**Selection**
⟨
Both giving the same result, which is: (5.264914, 5.687991)

b) Create a 95% CI for those individuals who do not engage in intensive work during high school. Interpret this interval.

We start again by subsetting rows according to the given criteria, this time we want all the rows that have the variable int1wksc = 0

# Subset data
mydata1 <- nlsy %>% filter(int1wksc == 0 )

Since in the previous question, I have shown how to calculate a 95% confidence interval by hand, I will just let R function to handle the job this time:

t.test(mydata1$grades8)

## 
##  One Sample t-test
## 
## data:  mydata1$grades8
## t = 100.8, df = 882, p-value < 2.2e-16
## alternative hypothesis: true mean is not equal to 0
## 95 percent confidence interval:
##  5.642234 5.866321
## sample estimates:
## mean of x 
##  5.754278

So the 95% confidence interval is: (5.642234, 5.866321). It means for students who do not engage in intensive work during high school, we are 95% confident that their mean grade is going to fall between (5.642234, 5.866321).

c) Based on a comparison of these two intervals, what can you infer regarding the grades of those who do and do not work? What does this imply for proponents of a ‘limit’ law on hours of work at least regarding effects on schooling?

Recall that the 95% confidence interval for individuals who do work is (5.264914, 5.687991), and for those who do not work is: (5.642234, 5.866321). It seems that students who do not work generally perform better academically then students who do work. However, since the two confidence intervals OVERLAP, the difference in academic performance between the two groups of students is not statistically significant.

Therefore, our result provides no substantial evidence for limiting hours of work for high school students.

d) Now repeat parts a and b this time by creating a 98% confidence interval. How do your results change?

The 98% confidence interval for both can be calculated by:

# Students who do work
t.test(mydata$grades8, conf.level = .98)
⟩
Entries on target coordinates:
⟨
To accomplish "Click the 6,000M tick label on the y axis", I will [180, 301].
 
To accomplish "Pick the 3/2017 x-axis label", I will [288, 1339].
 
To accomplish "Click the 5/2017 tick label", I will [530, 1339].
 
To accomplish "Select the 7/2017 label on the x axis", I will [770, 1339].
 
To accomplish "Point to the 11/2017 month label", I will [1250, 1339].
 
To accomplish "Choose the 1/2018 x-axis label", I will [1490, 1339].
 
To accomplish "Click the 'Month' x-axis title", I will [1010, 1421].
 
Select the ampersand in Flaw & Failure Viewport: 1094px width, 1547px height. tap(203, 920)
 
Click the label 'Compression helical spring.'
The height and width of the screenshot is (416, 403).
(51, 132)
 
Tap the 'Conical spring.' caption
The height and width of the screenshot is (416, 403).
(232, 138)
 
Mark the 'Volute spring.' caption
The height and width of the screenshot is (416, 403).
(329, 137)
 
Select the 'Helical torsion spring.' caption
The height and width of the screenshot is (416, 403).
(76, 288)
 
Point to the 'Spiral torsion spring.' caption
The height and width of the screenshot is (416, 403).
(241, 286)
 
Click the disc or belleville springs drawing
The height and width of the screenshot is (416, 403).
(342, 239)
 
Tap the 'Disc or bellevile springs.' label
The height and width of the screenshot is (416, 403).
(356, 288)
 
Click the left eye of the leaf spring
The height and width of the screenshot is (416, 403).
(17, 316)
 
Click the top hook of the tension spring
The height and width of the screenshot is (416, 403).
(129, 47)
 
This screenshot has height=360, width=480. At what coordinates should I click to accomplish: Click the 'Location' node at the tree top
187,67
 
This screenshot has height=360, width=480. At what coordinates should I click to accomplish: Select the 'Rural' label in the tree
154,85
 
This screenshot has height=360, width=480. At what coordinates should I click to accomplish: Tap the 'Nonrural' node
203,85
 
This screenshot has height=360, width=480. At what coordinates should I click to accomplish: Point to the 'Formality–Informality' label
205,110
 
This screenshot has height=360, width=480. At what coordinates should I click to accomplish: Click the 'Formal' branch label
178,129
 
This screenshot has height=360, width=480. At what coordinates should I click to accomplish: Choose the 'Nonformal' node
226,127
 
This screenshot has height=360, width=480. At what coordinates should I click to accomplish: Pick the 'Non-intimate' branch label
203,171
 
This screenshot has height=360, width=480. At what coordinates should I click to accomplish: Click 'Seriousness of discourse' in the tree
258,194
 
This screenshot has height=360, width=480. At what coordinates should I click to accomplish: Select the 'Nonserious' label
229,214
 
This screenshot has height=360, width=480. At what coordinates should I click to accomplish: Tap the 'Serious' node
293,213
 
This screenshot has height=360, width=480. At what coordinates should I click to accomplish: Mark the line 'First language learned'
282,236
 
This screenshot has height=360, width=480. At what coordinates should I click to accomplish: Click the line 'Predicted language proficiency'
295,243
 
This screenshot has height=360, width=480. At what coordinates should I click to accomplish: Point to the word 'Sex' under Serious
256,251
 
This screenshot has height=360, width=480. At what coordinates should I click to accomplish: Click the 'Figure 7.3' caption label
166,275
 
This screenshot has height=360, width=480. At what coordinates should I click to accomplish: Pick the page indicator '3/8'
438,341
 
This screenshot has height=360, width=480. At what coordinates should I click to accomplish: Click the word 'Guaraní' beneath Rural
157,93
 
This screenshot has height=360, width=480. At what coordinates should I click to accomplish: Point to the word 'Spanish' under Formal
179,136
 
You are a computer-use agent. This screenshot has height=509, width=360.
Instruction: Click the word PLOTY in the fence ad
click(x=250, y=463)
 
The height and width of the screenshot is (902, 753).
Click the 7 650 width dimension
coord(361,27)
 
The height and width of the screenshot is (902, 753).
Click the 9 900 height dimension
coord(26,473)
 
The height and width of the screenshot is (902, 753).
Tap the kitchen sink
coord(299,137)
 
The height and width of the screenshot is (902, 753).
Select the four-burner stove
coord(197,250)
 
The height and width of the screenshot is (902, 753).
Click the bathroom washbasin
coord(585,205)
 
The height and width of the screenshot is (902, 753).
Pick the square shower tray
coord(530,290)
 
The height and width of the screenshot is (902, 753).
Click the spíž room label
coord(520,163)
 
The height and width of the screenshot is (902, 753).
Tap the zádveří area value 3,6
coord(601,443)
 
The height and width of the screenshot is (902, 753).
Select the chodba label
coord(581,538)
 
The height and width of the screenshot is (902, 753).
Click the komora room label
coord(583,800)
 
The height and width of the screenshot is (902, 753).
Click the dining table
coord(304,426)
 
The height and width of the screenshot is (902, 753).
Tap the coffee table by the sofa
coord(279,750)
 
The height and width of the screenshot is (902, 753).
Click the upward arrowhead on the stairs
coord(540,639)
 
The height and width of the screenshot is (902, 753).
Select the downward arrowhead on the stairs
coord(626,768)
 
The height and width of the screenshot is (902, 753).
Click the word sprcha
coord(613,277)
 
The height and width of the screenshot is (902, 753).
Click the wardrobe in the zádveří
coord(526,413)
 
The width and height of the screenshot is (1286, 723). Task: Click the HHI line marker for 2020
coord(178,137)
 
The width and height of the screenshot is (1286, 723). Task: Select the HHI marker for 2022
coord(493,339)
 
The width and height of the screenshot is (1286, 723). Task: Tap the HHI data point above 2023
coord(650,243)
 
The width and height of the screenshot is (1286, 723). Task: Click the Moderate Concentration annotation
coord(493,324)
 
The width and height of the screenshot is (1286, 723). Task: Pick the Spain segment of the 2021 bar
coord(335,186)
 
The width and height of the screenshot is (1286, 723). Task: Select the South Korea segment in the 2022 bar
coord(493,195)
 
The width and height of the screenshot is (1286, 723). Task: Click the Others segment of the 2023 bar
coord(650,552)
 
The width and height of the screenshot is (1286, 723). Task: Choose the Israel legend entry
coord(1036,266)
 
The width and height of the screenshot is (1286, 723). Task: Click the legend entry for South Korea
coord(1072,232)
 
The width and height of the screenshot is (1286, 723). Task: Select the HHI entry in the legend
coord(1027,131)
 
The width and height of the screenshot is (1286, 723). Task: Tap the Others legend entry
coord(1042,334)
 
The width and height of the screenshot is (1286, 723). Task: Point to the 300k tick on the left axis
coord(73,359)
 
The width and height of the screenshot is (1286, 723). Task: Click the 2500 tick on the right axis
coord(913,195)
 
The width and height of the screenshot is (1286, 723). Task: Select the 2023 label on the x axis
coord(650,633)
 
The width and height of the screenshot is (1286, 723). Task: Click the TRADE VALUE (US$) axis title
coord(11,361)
⟩
**Requirement A**
Reproduce everything from "Both giving the" down to "filter(int1wksc == 0 )" in the confidence interval walkthrough, substituting "filtering" for "subsetting".
**Requirement B**
In the confidence interval walkthrough, how many degrees of freedom does the one-sample t-test on mydata1$grades8 report?

**Solution A**
Both giving the same result, which is: (5.264914, 5.687991)

b) Create a 95% CI for those individuals who do not engage in intensive work during high school. Interpret this interval.

We start again by filtering rows according to the given criteria, this time we want all the rows that have the variable int1wksc = 0

# Subset data
mydata1 <- nlsy %>% filter(int1wksc == 0 )

**Solution B**
882